**Problem requirements**
Gather up every line from the entries below that uses the word "agent".

**Data provided**
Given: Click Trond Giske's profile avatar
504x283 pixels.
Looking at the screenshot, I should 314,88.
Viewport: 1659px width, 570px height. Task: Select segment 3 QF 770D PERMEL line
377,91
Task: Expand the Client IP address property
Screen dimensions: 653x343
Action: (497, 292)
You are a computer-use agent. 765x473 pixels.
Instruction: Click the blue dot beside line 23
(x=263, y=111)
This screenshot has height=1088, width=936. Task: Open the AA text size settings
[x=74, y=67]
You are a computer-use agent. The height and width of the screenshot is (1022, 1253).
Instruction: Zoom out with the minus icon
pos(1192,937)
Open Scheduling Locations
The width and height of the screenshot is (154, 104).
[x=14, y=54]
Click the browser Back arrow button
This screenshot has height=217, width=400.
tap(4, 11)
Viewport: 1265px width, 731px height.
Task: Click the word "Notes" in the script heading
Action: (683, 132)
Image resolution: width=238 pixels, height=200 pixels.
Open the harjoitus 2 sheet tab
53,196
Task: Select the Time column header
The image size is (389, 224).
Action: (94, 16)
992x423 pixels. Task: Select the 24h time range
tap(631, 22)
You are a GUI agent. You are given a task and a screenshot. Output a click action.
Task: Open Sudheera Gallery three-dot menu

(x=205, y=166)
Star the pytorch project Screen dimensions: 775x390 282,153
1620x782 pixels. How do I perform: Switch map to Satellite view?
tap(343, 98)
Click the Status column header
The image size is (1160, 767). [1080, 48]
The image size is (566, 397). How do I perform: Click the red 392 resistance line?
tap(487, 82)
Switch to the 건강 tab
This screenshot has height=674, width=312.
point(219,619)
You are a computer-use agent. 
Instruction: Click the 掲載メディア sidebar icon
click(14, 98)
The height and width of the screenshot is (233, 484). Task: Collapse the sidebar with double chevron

**Answer to this task**
You are a computer-use agent. 765x473 pixels.
You are a computer-use agent. The height and width of the screenshot is (1022, 1253).
You are a GUI agent. You are given a task and a screenshot. Output a click action.
You are a computer-use agent. 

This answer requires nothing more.